This is what we currently have for one component of the stack (ssh) https://simp.readthedocs.io/en/master/security_mapping/components/ssh/ssh.html and, as you can see, it auto-links back to the referencing policy under each control.

My hope is to be able to link back not only the prose but the technical implementation in a seamless document but that's going to need to be driven by an ability to cobble everything together from disparate sources.

As far as I can tell, this is in line with the 800-18 approach just incredibly tedious if you have to keep it in more than one location.

This is helpful, thanks! The linking you've described is likely going to be provided by the "component specification" sub-schema as described at a high-level in the notes.

10/4/2018

This issue is still in the experimentation phase (@anweiss ) @wendellpiez has some ideas/concerns:

  1. can create a small component fast and start piloting
  2. XML or JSON might not be the interface of choice for the data that a component needs to capture. Can MD, YAML, etc.
    @anweiss - we need more consensus on the structure first.
    @david-waltermire-nist - we have to start somewhere to address this problem. Tooling can address human's concerns regarding the format.
    We will discuss this issue outside of this meeting by using examples. @anweiss generated example in #244, and metashema driven approach is working.
    @anweiss will provide a data set by COB Friday 10/5/2018, that @wendellpiez can use to move forward with the modeling the component.

Here's some initial mock data based on the "component definition" model from the HackMD notes: https://gist.github.com/anweiss/8afd321b6bf2a9d4e1679657a1b8f2fe ... CC @wendellpiez. I've only included one component and one control for brevity. Some thoughts from my prototyping thus far:

  • Both provisioning and validation mechanisms should include some sort of id prop so they can be cross-referenced
  • Given that SCAP is a likely option for provisioning and validation mechanisms, constructs that allow for external references should be considered (e.g. refs to data stream, OVAL, XCCDF, etc) CC @david-waltermire-nist ... probably best reserved for discussions related to SCAP 2.0
    • Other provisioning and validation mechanisms should also be allowed
  • for implemented parameters, some sort of choice or conditional value should be allowed (as highlighted by the example referencing AC-10 Param 2 which allows for a multi-value constraint)
  • I believe itemId was kind of a catch-all for parts, props, etc, but wasn't sure
  • value fields should allow for multiple data types as this would potentially allow for somewhat stricter data typing constraints

My repo now has a sample made out of Andrew's example, passed through a "refinement" filter to produce an XML equivalent:

https://github.com/wendellpiez/OSCAL/blob/feature-component-definition-issue216/content/component-sandbox/recast-component-sample.xml

The JSON source data is provided in the same folder, as is the XSLT filter.
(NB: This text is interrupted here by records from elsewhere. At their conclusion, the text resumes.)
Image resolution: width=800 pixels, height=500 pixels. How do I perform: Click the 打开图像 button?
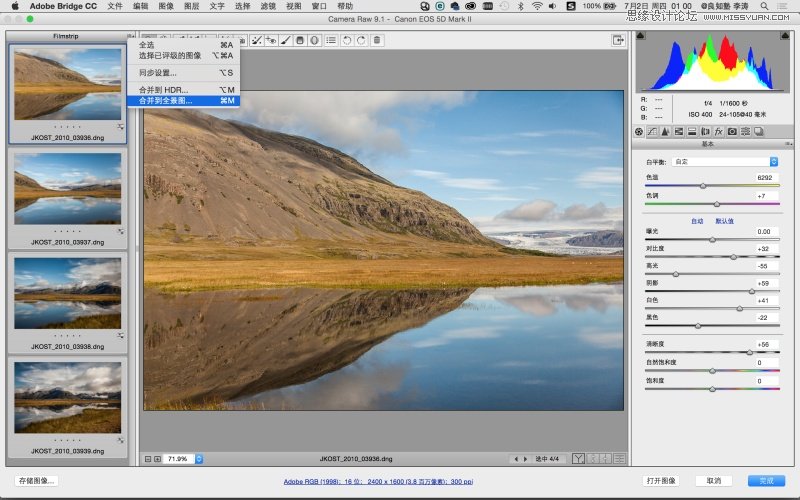click(662, 481)
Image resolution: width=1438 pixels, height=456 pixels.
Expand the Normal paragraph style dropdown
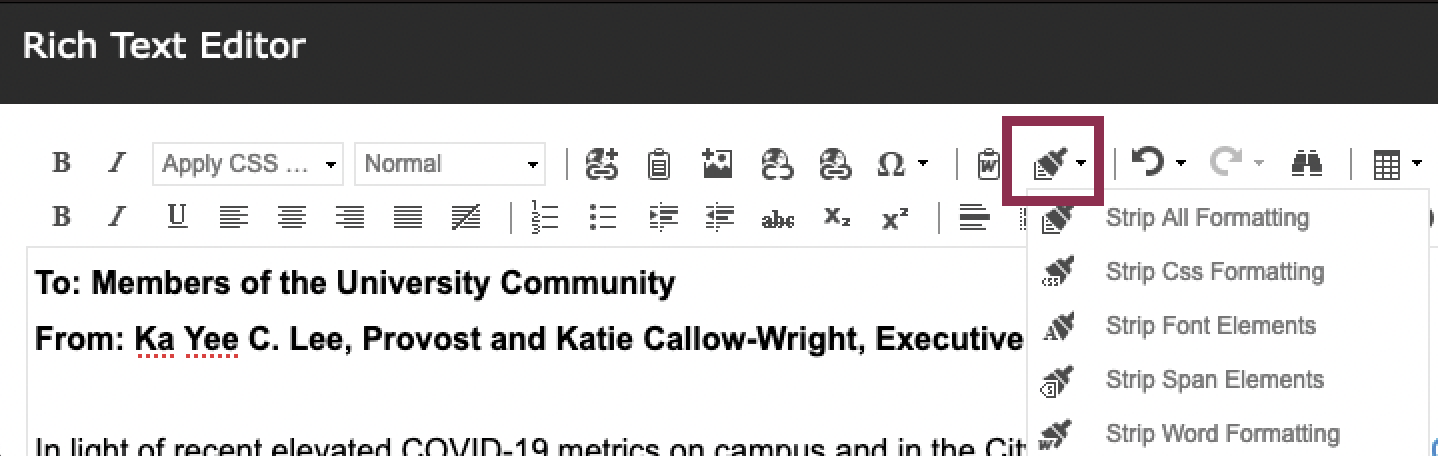(x=449, y=164)
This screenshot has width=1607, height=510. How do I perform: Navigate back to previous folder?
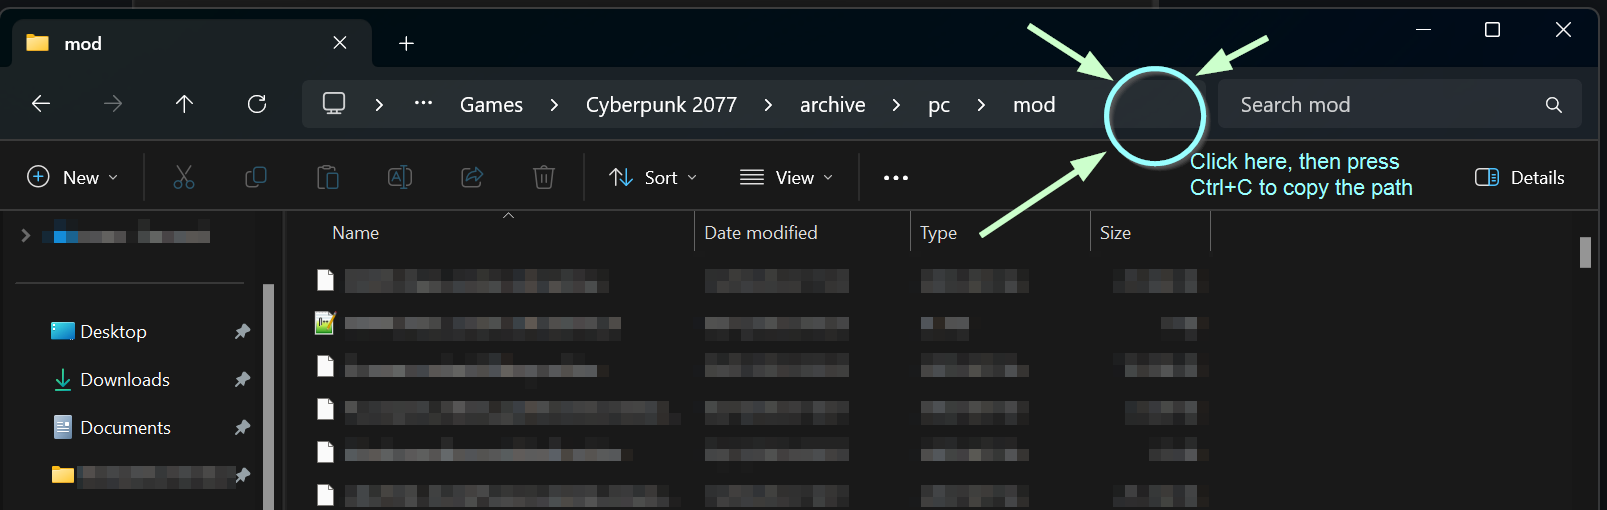click(41, 104)
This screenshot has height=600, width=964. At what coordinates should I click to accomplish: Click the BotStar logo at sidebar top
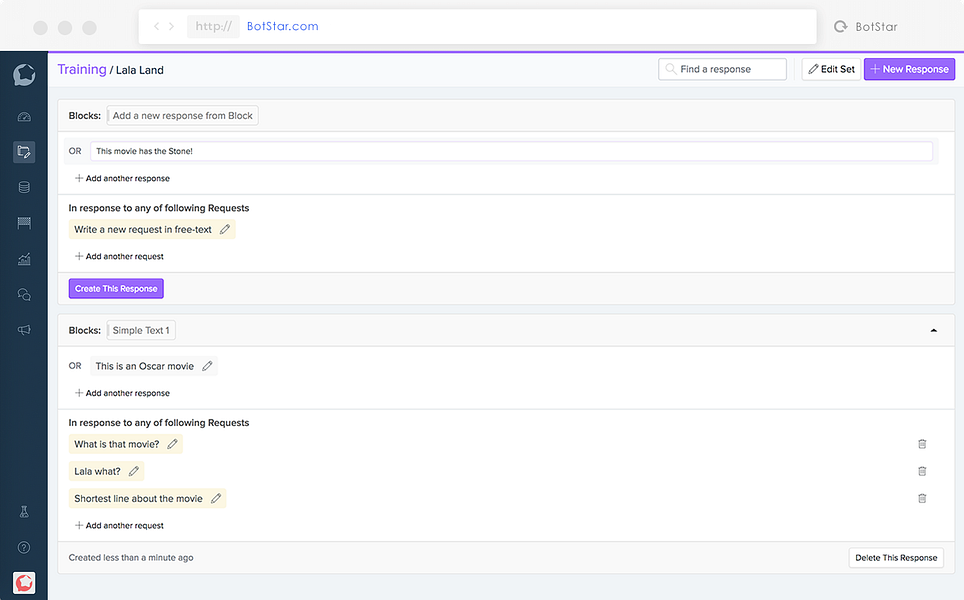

#102 is related to this issue.

@anweiss please look at my branch: I'm looking forward to hearing what you think. I have not taken it past the bare sketch but the sample is XSD valid. (This will also be a good chance for us to shake everything down again.)

The "component" metaschema has no docs in it to speak of just placeholder text, so the generated docs are sketchy.

https://github.com/wendellpiez/OSCAL/tree/feature-component-definition-issue216/content/component-sandbox

Along with the metaschema I can also write up a readme.md file if you have any questions for that feel free to post them here (or we can find another place).

cc @redhatrises @david-waltermire-nist @iMichaela @akarmel @brianrufgsa @PCrayton what is ted's github?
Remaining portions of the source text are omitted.